Dia 31 de maio é o Dia Mundial Sem Tabaco, data escolhida pela Organização Mundial da Saúde para realizar uma mobilização global pelo combate ao fumo e seus danos, pois o tabaco continua sendo líder global entre as causas de mortes evitáveis e um importante fator de risco para o desenvolvimento de doenças crônicas como o câncer, doenças cardiovasculares e diabetes.
Imagem: Reprodução
“É importante alertarmos as pessoas para o fato de que algumas doenças provocadas pelo tabaco como o câncer de laringe e de boca não tem sintomas iniciais em 90% dos casos, ou seja é importante não esperar sinais de adoecimento para deixar o fumo, pois quando os sintomas aparecem muitas vezes a doença já está em estágio avançado e provocou muitos danos”, afirma o médico otorrinolaringologista Dr. Jefferson Takehara.

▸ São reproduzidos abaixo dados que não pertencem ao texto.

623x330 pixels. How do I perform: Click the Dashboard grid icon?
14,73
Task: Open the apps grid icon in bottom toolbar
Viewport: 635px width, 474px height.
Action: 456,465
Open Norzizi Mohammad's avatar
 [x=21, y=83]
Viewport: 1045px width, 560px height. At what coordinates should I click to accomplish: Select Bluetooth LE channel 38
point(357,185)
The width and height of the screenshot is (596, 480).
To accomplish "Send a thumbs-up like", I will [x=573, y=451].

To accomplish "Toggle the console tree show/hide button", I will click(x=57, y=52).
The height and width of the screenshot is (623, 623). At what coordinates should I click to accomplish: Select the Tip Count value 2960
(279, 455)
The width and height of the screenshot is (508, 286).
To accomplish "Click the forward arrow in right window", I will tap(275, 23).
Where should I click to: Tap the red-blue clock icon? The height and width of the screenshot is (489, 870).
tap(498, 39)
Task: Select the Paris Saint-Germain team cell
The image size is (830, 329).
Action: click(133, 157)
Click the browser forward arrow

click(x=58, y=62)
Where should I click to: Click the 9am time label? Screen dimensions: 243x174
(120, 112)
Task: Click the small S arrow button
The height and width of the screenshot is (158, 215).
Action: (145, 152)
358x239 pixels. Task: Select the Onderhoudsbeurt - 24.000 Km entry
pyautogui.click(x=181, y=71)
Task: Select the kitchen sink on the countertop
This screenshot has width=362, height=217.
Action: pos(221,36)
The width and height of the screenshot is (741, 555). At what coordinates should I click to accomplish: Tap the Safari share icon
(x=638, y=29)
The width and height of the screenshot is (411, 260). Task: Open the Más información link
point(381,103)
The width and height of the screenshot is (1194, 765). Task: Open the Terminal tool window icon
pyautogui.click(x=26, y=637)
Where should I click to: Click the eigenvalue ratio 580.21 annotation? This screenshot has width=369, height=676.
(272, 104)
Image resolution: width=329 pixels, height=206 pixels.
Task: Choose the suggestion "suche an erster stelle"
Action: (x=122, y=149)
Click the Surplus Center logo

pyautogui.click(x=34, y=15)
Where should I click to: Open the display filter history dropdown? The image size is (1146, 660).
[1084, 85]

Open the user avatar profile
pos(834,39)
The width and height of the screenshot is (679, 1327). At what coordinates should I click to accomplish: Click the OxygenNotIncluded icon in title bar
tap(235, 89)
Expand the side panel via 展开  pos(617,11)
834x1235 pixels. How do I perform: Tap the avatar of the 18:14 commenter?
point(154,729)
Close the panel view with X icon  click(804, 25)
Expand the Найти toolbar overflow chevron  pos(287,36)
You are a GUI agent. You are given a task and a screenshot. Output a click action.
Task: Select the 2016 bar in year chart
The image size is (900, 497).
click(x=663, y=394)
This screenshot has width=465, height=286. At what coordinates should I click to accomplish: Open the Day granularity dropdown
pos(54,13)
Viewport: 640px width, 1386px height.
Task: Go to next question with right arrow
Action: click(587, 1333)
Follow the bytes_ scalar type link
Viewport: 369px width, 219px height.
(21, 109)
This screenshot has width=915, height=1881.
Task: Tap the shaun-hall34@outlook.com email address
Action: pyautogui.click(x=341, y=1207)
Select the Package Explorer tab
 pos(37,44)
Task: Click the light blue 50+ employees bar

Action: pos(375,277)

De acordo com o especialista, outro ponto de atenção é sobre o surgimento de novos dispositivos de consumo de tabaco que parecem menos agressivos, mas devido à alta concentração de tabaco podem de causar danos até mais graves a saúde como os narguiles, cigarros eletrônicos (vapes) e o SNUS uma espécie de adesivo que já vem sendo amplamente utilizado na Europa.
“Como não há regulamentação para esses produtos no Brasil, além dos ricos associados ao tabaco eles ainda podem trazer outros como o de contaminação por solventes e outros produtos químicos que são usados na composição. Já tivemos casos graves de pacientes que usavam os vapes com lesões pulmonares por esse motivo”, afirma.
Além disso, como não costumam ter cheiro os cigarros eletrônicos acabam sendo utilizados em locais fechados como dentro do carro e passam a falsa sensação de quem não fazem mal para quem não está perto.
“Isso é uma grande mentira, a fumaça produzida pelo cigarro eletrônico é tão prejudicial ou até mais do que do cigarro comum para o fumante passivo. Crianças que convivem com adultos que usam os vapes frequentemente apresentarem problemas respiratórios associados ao fumo passivo”, explica Dr. Jefferson.
O médico alerta ainda que além de estarem fazendo mal para a própria saúde, os pais que fumam, mesmo que não o façam perto dos filhos podem estar prejudicando a saúde das crianças. “O simples odor que fica nas roupas, mãos e roupa de pais fumantes já pode ser o suficiente para prejudicar crianças que tenham doenças alérgicas”, conclui.